During Devine's reconfirmation hearings, it was learned that he secretly tried to continue running the civil service after his term had expired. Cornelius testified that Devine asked her to lie and say that she had known about his unusual delegation of authority.
In the face of certain defeat in the Senate, Devine withdrew his name and the White House nominated Constance Horner, who was easily confirmed as OPM director. But the fate of Cornelius, who reverted to her job as deputy director, remained uncertain as angry conservatives blamed her for Devine's fall and began a campaign to discredit her.
OPM's inspector general also launched an investigation into allegations, appearing in The Washington Times, that Cornelius used OPM employes and research -- and a government car -- to complete her work on a doctoral thesis from the Washington branch of the University of Southern California.

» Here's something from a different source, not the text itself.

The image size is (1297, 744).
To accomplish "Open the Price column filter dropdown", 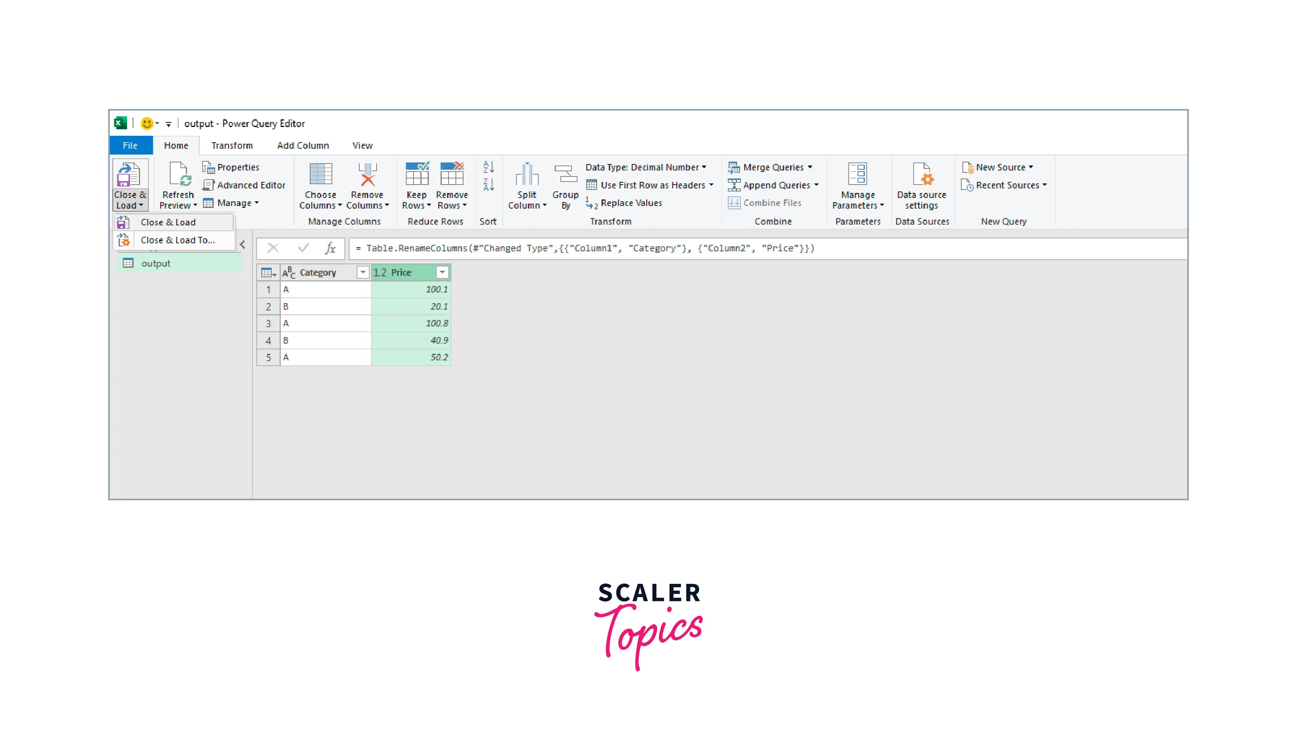I will (x=442, y=272).
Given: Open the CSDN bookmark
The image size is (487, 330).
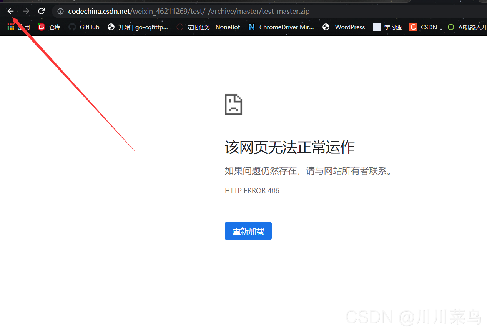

Petrillo, Cornelius' lawyer, said yesterday that the inspector general's report was complete and "she has been cleared of all the allegations." On the question of whether she improperly used her government car, Petrillo said, "Dr. Cornelius is looking into that."
One source said yesterday that the White House decision to fire Cornelius is less related to the inspector general's investigation than to anger among conservatives over the Devine affair.
After Devine withdrew, Cornelius -- as acting OPM director -- began a purge of Devine's top assistants from the personnel agency, prompting even harsher cries for her firing. The White House at the time was reported to be livid, although presidential spokesman Larry Speakes said then, "The White House has given her no direction on how to run the agency."
Horner, after her confirmation hearings, would not comment on Cornelius' fate.